Any other tips for an OTA setup?


----------



## eyespy39 (Aug 23, 2013)

According to its manual, the TV doesn't sport HDMI A.R.C., so you need to connect digital audio as you suggested. Since "Viera connect" seems to be just Panasonic's name for HDMI-CEC, you might be able to use it to control audio output via TV or your AVR completely from the TV. Just turn "Viera Link" on in the TV and HDMI-CEC on in the AVR.
Then, to switch audio out, select "Viera Link" -> "Audio Output" -> "_your AVR_". If it works as it ought to, you can turn the volume up and down with the TV's remote.
Your proposed method should work in any case, even if Viera Link a.k.a. HDMI-CEC fails…


----------



## cavchameleon (Jan 7, 2008)

We 'cut the cable' a couple years ago, streaming most of our material and an OTA for local channels. If you have not chosen an antenna yet, this is the one we use with great results:

Antennas direct ClearStream4 HDTV Antenna:
http://www.amazon.com/Antennas-Dire...id=1378581755&sr=8-1&keywords=antennas+direct

Note, that pretty much any outdoor antenna will work, so if you already have one, it will be fine. This one just has a smaller footprint than some of the large mutli-element type.
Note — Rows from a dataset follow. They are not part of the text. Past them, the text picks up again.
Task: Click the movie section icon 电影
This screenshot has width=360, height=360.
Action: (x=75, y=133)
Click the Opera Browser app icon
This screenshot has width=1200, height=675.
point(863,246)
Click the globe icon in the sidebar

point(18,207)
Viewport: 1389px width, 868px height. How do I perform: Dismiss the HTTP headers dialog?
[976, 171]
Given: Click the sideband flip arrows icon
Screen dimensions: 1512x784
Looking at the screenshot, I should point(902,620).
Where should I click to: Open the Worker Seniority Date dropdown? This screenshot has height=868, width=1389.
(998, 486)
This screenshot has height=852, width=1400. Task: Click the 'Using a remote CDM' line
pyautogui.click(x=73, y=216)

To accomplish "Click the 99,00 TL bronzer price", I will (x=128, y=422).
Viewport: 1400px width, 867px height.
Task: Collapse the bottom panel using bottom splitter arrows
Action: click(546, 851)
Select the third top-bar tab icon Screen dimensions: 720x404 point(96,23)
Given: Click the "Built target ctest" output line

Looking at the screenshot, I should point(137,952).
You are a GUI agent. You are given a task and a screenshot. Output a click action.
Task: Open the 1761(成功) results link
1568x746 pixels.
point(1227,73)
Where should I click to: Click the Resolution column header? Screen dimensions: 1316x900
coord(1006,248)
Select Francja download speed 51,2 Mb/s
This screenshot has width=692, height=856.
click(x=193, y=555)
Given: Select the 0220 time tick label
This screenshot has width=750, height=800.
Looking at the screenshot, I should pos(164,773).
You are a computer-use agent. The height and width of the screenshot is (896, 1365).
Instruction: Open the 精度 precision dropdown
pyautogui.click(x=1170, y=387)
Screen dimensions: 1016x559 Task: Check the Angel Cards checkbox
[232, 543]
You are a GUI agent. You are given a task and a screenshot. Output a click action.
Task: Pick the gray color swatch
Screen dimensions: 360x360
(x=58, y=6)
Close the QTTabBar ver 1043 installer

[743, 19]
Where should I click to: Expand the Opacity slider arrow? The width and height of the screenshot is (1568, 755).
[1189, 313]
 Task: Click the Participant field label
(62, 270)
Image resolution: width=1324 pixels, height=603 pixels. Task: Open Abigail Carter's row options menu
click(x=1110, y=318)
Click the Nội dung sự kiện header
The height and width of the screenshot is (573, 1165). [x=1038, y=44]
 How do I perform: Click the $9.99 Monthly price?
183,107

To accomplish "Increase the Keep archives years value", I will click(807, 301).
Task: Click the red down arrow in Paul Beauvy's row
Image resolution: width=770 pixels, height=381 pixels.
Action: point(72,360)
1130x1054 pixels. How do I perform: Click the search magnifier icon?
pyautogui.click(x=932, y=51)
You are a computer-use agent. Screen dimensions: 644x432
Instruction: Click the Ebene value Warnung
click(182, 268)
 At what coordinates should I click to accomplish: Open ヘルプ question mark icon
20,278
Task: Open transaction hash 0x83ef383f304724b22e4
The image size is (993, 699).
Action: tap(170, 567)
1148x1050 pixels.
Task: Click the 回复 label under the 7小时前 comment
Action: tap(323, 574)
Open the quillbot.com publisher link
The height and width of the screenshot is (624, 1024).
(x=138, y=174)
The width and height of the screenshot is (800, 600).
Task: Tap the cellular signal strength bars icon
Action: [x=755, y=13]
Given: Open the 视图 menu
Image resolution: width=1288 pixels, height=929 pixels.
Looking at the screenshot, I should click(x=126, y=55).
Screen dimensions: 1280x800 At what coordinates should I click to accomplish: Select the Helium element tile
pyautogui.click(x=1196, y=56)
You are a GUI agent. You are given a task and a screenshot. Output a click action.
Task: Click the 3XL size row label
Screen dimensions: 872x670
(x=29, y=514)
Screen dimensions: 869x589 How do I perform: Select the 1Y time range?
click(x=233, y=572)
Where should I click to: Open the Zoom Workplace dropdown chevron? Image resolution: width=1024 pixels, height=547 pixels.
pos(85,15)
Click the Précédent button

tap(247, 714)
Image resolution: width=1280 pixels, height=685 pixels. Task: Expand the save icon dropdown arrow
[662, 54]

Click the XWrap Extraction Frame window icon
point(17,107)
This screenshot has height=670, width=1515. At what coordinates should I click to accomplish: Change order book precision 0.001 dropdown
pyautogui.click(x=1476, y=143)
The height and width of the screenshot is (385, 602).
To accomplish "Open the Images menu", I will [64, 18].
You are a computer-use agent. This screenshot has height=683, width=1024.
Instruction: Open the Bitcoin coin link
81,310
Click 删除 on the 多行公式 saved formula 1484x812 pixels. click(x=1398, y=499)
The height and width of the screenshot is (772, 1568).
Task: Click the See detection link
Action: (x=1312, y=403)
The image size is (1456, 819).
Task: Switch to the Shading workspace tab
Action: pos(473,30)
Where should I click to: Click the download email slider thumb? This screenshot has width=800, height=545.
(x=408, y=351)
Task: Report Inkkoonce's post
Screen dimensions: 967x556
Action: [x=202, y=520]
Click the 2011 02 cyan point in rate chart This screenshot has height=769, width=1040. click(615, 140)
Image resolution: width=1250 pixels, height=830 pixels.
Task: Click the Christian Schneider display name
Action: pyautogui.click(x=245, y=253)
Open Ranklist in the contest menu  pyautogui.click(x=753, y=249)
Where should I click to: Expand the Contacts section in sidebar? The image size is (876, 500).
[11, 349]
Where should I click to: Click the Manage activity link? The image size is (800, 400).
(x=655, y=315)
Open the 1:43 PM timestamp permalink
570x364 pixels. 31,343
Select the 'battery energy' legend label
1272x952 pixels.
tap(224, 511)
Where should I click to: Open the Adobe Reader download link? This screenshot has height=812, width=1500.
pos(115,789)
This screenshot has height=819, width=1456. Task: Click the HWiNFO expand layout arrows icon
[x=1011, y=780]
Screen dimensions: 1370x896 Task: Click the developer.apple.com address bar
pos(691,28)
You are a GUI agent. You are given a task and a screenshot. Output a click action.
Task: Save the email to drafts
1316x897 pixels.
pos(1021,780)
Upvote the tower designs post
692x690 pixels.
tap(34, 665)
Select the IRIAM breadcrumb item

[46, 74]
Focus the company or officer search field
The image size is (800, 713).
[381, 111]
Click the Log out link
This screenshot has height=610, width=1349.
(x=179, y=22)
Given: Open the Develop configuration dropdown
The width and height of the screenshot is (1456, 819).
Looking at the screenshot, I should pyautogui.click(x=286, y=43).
As eyespy39 stated and you, yes, you'll have to connect the audio to your AVR to get audio through your system with your current setup.


----------



## BD55 (Oct 18, 2011)

As an even less expensive option to some of the OTA antenna options out there to purchase there are many DIY antennas that work great. I built one for under $5 and it works awesome. Used aluminum foil, metal clothes hangers, scrap wood, and a cheap 75 ohm coax balun. I wish I remembered the site where I found mine, but it's one of the antennas with the four "Vees" on each side.


----------



## OZZIERP (Feb 19, 2012)

Warning depending on where you live check your channel listings to see if your local stations are all on UHF
or some could be using VHF bands all still digital but some HD small footprint OTA's will have a problem receiving VHF channels below 7 and 6. This is why I went with a Channel Master all band 100 inch boom.


----------



## cavchameleon (Jan 7, 2008)

OZZIERP said:


> Warning depending on where you live check your channel listings to see if your local stations are all on UHF
> or some could be using VHF bands all still digital but some HD small footprint OTA's will have a problem receiving VHF channels below 7 and 6. This is why I went with a Channel Master all band 100 inch boom.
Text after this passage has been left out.